I don't buy the 40Hz thing. Our cutter seems to go down much lower than just 20Hz, as do our electronics.

Seems to me it was Decca in the UK that first started using 1/2 speed mastering as part of their method of controlling cutterhead resonance. Essentially, this put the resonance in the upper part of the last octave, which is beneficial due to the RIAA pre-emphasis (boost at high frequencies); IOW it meant that less amplifier power was needed.

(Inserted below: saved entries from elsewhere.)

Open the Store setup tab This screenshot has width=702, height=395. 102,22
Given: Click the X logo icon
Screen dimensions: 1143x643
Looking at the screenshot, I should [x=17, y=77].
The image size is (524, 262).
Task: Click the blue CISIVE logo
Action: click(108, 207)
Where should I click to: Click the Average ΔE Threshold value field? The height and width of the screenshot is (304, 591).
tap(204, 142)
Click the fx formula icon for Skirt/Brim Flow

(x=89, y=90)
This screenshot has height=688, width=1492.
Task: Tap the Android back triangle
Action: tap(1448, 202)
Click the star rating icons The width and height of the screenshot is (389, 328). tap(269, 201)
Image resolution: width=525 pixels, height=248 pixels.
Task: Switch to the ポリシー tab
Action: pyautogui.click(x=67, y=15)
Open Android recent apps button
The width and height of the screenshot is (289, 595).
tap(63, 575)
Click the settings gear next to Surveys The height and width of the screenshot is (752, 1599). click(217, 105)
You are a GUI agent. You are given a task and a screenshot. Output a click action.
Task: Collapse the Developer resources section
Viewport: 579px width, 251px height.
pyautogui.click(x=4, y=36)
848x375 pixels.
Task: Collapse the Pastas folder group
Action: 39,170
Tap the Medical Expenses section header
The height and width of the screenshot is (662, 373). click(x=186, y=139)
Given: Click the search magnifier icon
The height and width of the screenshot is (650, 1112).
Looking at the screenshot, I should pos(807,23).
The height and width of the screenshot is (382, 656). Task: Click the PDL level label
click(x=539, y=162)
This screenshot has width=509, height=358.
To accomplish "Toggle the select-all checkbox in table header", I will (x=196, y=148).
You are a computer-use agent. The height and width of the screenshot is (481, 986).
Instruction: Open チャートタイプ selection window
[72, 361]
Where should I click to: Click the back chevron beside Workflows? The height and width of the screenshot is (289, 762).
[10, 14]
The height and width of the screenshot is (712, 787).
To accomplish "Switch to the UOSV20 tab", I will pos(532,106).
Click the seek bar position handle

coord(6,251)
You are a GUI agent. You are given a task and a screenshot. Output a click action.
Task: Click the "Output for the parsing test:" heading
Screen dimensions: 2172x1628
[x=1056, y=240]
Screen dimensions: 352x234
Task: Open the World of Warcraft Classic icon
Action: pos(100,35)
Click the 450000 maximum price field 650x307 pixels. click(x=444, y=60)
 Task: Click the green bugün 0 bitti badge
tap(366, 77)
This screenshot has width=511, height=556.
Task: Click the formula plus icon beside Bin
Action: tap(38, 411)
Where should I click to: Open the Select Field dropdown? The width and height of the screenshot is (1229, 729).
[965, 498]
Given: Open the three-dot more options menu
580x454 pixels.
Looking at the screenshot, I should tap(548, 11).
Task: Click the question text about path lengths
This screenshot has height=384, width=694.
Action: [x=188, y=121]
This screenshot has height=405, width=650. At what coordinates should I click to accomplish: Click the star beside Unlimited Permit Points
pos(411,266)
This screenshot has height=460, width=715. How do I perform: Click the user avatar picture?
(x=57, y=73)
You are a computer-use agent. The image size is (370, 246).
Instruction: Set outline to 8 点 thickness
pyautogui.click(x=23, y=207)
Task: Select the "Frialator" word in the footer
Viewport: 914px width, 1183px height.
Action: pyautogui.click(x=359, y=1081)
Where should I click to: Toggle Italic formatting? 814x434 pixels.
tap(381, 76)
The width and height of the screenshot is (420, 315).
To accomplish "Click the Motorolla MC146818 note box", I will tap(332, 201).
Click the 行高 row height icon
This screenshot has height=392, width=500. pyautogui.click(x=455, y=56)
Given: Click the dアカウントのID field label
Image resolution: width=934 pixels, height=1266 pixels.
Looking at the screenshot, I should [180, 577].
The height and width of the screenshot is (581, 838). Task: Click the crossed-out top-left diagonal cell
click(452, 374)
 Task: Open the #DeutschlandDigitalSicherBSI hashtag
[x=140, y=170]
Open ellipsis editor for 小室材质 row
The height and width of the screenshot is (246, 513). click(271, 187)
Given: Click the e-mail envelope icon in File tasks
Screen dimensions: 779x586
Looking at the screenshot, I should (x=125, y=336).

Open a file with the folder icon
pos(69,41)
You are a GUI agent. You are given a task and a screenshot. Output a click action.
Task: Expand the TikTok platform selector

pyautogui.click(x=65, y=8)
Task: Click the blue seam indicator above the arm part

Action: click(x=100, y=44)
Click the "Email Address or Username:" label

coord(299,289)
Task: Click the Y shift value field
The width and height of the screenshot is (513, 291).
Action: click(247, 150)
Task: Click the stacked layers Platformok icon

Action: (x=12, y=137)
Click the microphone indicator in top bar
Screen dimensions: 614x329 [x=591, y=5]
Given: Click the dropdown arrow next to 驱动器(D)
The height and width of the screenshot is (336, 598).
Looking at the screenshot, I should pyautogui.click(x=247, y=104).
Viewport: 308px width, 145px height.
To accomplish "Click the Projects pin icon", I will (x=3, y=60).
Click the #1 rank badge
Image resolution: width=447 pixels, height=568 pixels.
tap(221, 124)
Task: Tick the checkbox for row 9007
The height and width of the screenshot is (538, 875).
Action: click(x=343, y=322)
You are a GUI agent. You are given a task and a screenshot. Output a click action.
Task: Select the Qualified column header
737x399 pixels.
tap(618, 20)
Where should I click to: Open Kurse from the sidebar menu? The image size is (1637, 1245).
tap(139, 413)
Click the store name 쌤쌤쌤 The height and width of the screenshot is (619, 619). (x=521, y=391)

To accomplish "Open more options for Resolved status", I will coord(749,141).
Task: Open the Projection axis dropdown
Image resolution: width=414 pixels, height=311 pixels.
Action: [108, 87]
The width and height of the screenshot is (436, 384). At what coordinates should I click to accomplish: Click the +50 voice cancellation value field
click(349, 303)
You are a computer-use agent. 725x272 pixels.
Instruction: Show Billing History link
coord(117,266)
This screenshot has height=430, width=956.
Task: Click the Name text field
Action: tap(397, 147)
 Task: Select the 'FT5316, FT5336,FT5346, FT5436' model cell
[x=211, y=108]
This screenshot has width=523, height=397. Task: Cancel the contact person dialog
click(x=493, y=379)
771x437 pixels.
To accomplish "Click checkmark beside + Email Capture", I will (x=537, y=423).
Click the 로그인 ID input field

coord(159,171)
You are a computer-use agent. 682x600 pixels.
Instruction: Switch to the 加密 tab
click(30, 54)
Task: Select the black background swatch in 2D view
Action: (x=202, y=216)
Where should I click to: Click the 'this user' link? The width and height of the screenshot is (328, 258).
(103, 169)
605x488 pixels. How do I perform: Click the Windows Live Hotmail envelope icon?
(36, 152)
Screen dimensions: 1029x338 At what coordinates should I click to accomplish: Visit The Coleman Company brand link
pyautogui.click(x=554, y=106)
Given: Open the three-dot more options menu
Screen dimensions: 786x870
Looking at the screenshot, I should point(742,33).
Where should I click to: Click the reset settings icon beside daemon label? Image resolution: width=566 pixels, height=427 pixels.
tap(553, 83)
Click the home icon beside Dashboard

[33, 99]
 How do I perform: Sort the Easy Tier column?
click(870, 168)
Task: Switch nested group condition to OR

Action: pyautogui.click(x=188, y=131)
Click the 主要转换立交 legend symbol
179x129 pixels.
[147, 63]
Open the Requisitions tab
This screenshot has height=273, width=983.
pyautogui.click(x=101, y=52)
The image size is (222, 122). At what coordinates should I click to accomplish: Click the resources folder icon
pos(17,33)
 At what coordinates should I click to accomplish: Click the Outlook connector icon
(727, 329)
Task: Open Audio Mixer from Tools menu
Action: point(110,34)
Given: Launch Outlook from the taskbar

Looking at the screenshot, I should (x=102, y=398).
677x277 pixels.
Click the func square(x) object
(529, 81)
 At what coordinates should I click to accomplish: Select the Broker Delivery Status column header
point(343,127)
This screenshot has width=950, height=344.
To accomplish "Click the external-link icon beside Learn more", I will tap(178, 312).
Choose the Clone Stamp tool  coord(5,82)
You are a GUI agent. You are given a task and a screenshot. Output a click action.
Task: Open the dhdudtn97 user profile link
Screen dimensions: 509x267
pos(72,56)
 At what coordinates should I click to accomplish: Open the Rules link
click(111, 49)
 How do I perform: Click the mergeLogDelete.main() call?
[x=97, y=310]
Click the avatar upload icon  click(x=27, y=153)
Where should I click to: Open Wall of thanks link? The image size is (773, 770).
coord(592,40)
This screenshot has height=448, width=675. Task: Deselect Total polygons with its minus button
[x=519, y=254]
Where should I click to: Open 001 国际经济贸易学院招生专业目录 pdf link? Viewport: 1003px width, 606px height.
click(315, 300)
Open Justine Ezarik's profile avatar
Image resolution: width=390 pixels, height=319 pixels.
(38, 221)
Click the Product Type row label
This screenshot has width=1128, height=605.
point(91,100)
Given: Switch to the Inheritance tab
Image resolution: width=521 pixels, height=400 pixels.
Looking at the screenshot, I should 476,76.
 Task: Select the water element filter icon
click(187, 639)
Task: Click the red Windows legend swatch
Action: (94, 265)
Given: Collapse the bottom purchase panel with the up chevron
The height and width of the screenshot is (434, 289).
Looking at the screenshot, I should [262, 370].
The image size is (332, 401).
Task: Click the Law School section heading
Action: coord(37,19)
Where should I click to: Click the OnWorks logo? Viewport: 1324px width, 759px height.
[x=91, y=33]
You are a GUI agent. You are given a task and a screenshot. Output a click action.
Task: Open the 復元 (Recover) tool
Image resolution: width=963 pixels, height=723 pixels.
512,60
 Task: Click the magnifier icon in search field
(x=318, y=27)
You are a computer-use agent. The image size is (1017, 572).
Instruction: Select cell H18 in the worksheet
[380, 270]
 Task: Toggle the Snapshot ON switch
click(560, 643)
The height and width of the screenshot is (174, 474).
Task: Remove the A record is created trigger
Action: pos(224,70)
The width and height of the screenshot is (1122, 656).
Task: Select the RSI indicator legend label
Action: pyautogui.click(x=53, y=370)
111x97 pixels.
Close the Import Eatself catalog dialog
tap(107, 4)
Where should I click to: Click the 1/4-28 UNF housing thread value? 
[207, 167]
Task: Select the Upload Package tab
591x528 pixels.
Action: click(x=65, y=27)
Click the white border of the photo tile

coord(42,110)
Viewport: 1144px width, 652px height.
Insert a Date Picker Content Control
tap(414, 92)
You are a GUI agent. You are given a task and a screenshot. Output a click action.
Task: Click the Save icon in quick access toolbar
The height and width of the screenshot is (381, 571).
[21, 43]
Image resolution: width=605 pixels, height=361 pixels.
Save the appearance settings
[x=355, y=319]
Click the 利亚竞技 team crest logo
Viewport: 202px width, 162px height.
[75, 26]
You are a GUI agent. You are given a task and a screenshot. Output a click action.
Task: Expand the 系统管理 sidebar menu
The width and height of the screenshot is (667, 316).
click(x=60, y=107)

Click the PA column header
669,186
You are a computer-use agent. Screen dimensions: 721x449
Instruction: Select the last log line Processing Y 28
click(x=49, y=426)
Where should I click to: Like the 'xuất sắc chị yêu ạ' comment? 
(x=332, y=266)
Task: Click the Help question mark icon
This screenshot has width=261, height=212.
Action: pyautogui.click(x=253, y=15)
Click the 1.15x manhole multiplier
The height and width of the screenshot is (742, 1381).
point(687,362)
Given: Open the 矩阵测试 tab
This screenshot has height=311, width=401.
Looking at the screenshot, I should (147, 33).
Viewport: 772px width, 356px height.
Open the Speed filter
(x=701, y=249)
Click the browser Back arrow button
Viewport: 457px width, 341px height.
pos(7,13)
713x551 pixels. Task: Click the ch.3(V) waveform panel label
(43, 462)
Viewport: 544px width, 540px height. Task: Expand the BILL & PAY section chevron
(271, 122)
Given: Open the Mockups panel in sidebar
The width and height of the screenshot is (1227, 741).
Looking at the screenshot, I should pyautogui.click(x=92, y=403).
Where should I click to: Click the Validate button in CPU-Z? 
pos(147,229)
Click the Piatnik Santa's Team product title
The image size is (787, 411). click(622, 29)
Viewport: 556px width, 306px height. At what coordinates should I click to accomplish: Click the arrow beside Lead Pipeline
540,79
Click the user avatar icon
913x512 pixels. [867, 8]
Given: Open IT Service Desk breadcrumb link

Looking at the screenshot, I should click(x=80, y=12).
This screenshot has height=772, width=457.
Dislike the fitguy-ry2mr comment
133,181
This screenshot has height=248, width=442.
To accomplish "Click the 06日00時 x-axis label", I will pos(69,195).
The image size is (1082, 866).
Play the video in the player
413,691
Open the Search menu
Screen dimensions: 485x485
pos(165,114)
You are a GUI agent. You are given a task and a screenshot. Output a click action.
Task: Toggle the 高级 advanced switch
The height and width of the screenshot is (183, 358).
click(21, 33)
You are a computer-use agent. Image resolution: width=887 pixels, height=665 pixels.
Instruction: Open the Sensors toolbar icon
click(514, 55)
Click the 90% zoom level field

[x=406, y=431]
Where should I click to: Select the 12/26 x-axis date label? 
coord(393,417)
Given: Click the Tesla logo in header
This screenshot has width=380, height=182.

There are indeed tradeoffs!
Virtually every product manufacturer wants to have a "thing" that separates their product from others. Half-speed cutting, 45 rpm, single-sided discs, direct-metal mastering. The fact is, IMO, no single attribute has ever been shown to produce a consistently better-sounding product. The quality of a record starts with the quality of the master tape, the lathe, the skill and care of the people involved, the demand for perfection... Sometimes the reissues are great, sometimes the old-fashioned older pressings are better. Unfortunately, it's often plain old trial and error to find the best pressing.
Hi Swampwalker:
I don't think the item is available online because it is a letter to the editor, not an article. It was a very short letter that does not say much more than the synopsis I set forth above.
At my age, half-speed cutting is about all I can master.
LOL, Doug.
Didn't MoFi stop cutting at half speed about 15 years ago? Why would the new owners (Music Direct is it?) want to provide a different viewpoint.

Of course, Stan Ricker, who mastered the first LPs at MoFi is still around and might have insight, having done both half speed and conventional mastering.

But there seems no reason to doubt RL, he is about as good as they get. In a way, it's a bit of a tempest in a tea pot.
MoFi lp inserts still refer to a half speed mastering process and how the cutter head has twice as much time to direct cut complex grooves. Unless their inserts are wrong, they are still cutting at half speed.
"The quality of a record starts with the quality of the master tape, the lathe, the skill and care of the people involved, the demand for perfection... Sometimes the reissues are great, sometimes the old-fashioned older pressings are better."

Cutting records was an artform in the golden age of vinyl. I agree with you but would add that the quality and purity of the vinyl is an important part of the process.

And half-speed or not, I have had a few MOFI records with pops and clicks in them. So Chayro makes a very valid point.